__Task to complete__.
When you find the word "Given" in a line of the entries, please copy the whole line.

__Data in this exercise__.
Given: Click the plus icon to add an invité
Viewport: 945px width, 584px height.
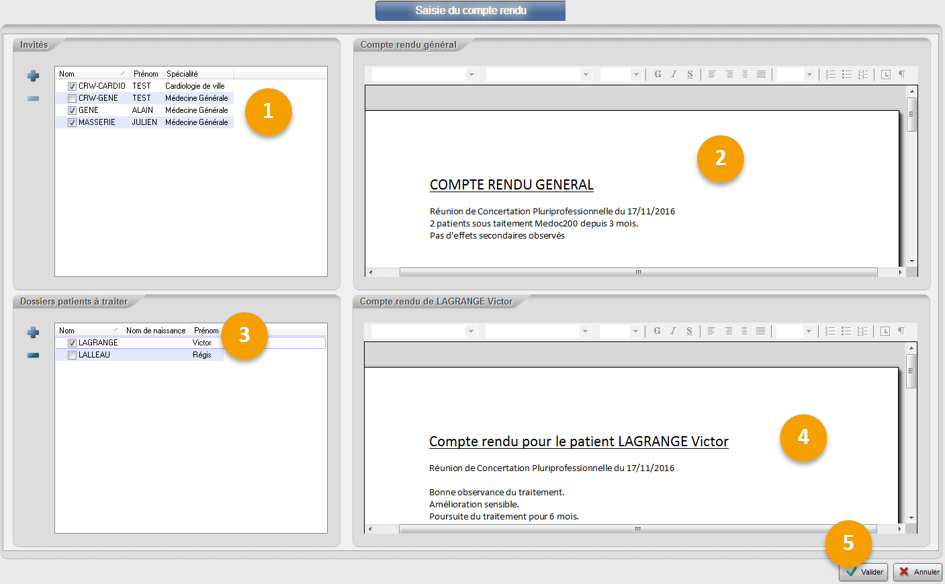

==

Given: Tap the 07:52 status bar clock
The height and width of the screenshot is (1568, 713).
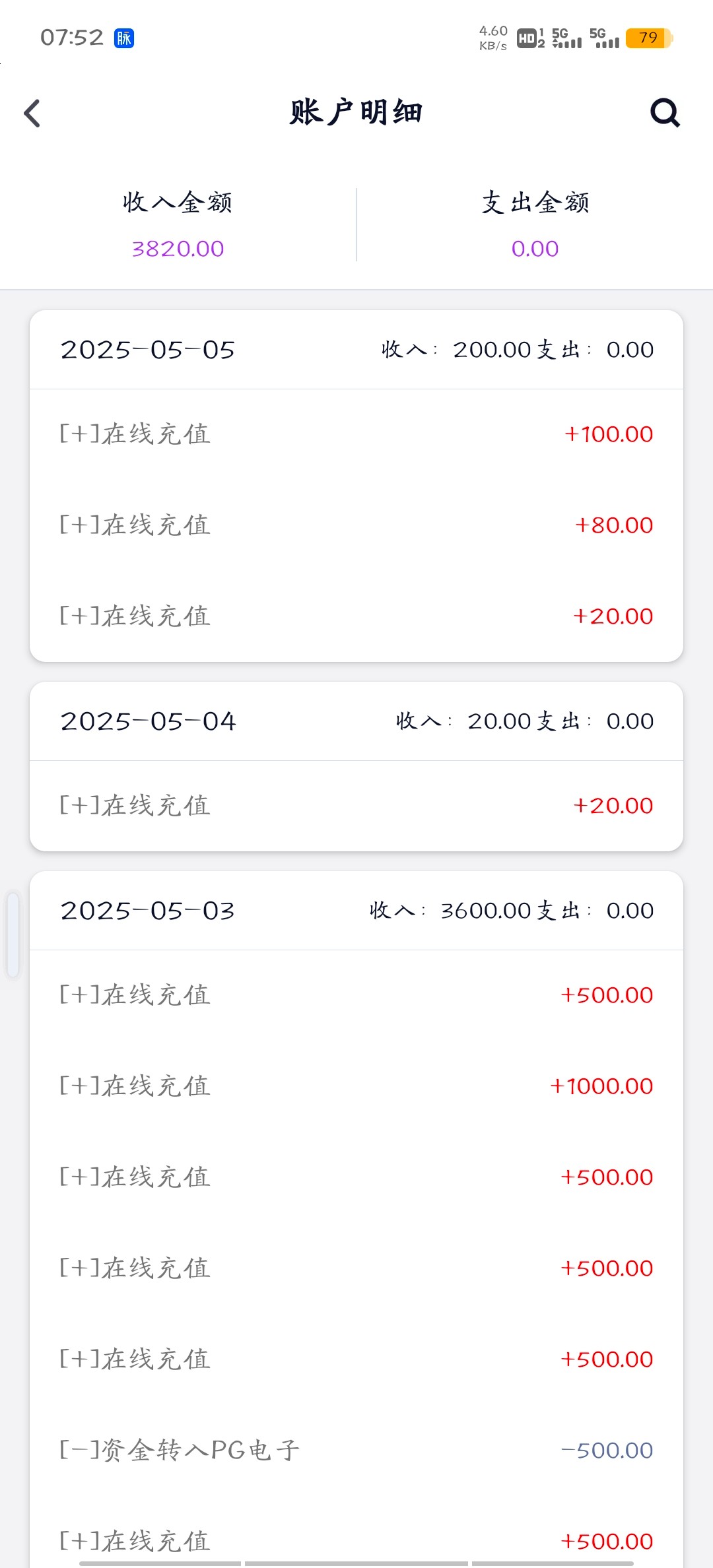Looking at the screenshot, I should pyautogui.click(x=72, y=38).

--

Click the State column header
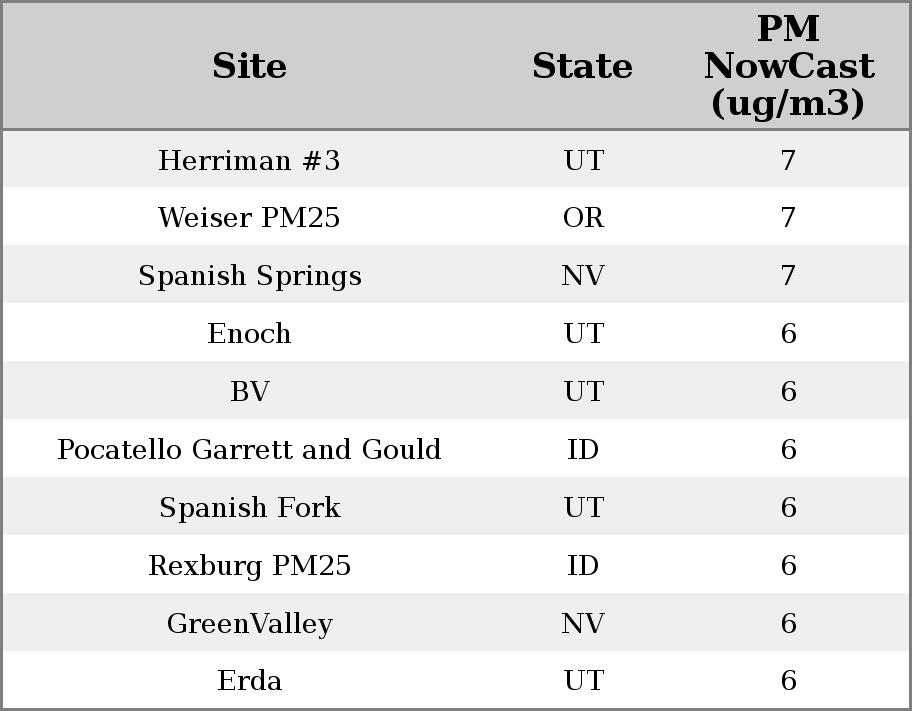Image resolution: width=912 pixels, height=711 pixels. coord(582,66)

__Result below__.
Given: Click the plus icon to add an invité
Given: Tap the 07:52 status bar clock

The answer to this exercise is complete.